So, this is something I posted a little over a year ago. I don't know why, but I felt like reposting it.
I read Matthew 24 recently. The chapter made me ashamed of my actions. It’s a little different that a chapter telling me of the end days would make me feel ashamed, but it did. I am ashamed I do not tell everyone I meet about Jesus. And why not? Why have I left any stone unturned? Put simply, I am afraid of what people will think of me! How scary is that? I am so self-centered that I don’t care if the people I meet in life go to Heaven or Hell. Shouldn’t I feel genuinely sad when thinking there are people I meet in life that will die and go to hell? I don’t want to hear the garbage about acting like Jesus or acting like a Christian to be a witness. The stupid idea of acting happy and joyous or putting on a front so people will “want what we have”. Yes, we are supposed to “act” like Jesus, we are also supposed to talk and think like Him. When Jesus met the woman at the well He did not put a big smile on His face to show her he was a Christian, He talked to her, He met her where she was and spoke in a real, true language.

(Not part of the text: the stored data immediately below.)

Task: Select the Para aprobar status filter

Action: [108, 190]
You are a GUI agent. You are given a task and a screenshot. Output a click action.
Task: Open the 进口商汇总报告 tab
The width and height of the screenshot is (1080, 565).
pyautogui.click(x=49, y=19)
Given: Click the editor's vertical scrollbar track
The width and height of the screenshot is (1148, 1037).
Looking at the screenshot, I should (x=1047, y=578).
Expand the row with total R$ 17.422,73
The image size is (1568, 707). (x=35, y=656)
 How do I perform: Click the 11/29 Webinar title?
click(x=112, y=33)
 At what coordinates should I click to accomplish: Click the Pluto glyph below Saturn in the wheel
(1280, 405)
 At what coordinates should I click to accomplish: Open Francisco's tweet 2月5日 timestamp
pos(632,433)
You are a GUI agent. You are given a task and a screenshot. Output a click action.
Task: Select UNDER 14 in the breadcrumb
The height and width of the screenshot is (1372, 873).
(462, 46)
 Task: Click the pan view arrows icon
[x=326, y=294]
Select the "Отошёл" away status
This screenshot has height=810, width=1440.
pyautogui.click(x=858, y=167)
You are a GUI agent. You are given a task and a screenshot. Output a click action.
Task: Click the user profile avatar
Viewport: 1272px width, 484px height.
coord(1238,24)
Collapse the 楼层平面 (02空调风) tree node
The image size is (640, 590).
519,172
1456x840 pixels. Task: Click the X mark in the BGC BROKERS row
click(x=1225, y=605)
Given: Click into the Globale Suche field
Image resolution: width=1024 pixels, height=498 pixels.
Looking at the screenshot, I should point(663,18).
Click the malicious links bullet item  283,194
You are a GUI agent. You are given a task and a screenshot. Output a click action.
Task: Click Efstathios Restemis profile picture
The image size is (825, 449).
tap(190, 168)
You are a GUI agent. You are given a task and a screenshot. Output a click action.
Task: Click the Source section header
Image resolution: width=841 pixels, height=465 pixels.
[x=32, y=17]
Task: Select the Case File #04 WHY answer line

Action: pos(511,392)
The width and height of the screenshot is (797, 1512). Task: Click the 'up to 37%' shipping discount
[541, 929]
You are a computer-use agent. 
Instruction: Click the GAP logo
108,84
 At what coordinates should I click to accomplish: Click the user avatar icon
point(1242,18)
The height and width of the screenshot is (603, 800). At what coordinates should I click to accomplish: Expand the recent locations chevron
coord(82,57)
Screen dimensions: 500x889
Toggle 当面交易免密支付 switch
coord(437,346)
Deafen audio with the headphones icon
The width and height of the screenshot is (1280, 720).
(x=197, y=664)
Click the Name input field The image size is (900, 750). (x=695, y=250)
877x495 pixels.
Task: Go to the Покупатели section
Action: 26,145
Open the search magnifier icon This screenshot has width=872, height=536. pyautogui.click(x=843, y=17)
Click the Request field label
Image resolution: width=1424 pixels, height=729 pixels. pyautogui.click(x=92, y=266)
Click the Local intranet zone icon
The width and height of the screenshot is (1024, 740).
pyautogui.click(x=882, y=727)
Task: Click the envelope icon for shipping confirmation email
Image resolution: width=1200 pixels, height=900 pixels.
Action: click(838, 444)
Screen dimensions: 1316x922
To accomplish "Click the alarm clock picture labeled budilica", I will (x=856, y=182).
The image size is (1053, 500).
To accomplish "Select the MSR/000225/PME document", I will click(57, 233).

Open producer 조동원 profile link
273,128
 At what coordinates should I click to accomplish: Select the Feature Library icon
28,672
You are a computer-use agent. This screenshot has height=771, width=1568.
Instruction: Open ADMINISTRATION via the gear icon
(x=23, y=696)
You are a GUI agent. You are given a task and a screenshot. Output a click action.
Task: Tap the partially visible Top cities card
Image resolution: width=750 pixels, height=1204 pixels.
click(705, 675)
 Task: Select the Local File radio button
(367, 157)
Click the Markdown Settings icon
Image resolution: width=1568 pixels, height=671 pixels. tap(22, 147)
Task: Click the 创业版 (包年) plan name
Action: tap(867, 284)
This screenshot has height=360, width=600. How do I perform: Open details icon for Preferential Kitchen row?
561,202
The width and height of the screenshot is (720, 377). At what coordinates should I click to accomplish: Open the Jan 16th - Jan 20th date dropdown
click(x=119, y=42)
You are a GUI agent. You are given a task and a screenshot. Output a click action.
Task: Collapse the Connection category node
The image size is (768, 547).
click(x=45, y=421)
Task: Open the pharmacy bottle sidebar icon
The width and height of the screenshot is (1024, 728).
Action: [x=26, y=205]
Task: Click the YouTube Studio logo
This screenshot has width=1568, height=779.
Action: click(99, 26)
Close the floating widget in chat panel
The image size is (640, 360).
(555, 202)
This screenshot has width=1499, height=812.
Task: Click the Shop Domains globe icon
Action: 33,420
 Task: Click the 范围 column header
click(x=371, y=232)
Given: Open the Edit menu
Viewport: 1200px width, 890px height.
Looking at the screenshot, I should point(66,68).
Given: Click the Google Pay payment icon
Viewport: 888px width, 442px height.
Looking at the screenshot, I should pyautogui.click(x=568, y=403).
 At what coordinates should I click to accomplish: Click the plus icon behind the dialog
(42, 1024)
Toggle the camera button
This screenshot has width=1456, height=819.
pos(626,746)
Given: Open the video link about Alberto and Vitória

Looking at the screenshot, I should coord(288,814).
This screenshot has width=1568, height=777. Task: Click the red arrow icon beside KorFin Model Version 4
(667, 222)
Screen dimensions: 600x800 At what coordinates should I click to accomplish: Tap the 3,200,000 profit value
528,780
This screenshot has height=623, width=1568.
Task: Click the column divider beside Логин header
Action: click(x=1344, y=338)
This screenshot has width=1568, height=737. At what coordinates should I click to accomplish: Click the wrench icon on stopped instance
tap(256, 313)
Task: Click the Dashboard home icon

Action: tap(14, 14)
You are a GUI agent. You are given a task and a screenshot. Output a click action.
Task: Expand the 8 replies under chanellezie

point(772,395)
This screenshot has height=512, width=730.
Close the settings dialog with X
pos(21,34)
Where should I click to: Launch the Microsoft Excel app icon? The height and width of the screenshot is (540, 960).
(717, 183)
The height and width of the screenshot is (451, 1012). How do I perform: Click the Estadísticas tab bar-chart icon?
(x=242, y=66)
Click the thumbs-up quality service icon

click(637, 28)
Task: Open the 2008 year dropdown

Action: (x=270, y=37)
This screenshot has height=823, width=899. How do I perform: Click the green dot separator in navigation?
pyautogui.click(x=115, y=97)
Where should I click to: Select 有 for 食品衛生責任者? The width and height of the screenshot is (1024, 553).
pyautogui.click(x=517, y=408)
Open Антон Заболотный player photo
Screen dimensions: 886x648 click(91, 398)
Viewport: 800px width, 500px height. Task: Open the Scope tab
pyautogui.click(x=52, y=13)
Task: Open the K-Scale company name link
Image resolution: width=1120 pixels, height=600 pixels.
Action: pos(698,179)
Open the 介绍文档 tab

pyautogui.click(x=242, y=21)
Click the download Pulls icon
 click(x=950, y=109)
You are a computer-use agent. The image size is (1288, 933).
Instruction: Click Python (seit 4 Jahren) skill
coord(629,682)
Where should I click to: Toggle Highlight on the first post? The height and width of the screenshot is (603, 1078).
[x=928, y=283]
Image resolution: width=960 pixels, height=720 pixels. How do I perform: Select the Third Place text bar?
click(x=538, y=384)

I work with a woman who strongly dislikes Christians, from her background, I don’t blame her. Because I am a “Christian” she was not a fan of me either. We were talking about the Bible and God and everything associated one day at work. She simply asked, “you don’t really believe all of it do you?” I thought it was funny, I told her I did. She was going on about Noah and the ark, the creation of man, Dinosaurs, a lot of old testament stuff. Without an understanding of the Power of the Holy Spirit and the Love of the Father and our Brother the old testament seems like a bunch of garbage, especially if you start in Genesis and move forward. I have just finished Exodus and I am in the middle of Leviticus and all I can say is thank God I read the New Testament first. If I decided to pick up the Bible one day to find God and started reading about all the different sacrifices I had to make so I can become “clean” I would hate the church too. I understand that “we” are a “different people” and are not supposed to conform to the “world”. >>>>>> A brief side street. >>>>>>>>>>>>>>>>>>>>>>>>>>>>>>>>>>> I hate calling people “the lost” or saying things like “of the world.” Look around, all of us are lost in some area of life and we’re all living in “the world”. >>>>> Back on course.>>>>>>>>>>>>>>>>>>>>>>>>>>>
We should stand in their shoes at times and try to view God the way they do, just for a moment, then find the light from there. We need to get a read on the people we’re talking to and figure out how to present the gospel to them in a way they’ll understand. I do not mean this in a “their a bunch of idiots” manner, more of a love that says I want to help you find truth. More of a Martin Luther, Protestant Reformation thing. That’s why I love the fact there are different translations of the Bible. Imagine if there was only one translation and everyone who wanted to fully understand it had to conform to it’s language! That would really suck. Did the woman I work with get saved and see the light of Jesus? No. She sure does have a different view of “Christians” though, I hope. I have noticed that non-Christians expect more out of Christians than Christians expect from Christians. Is that a bad thing?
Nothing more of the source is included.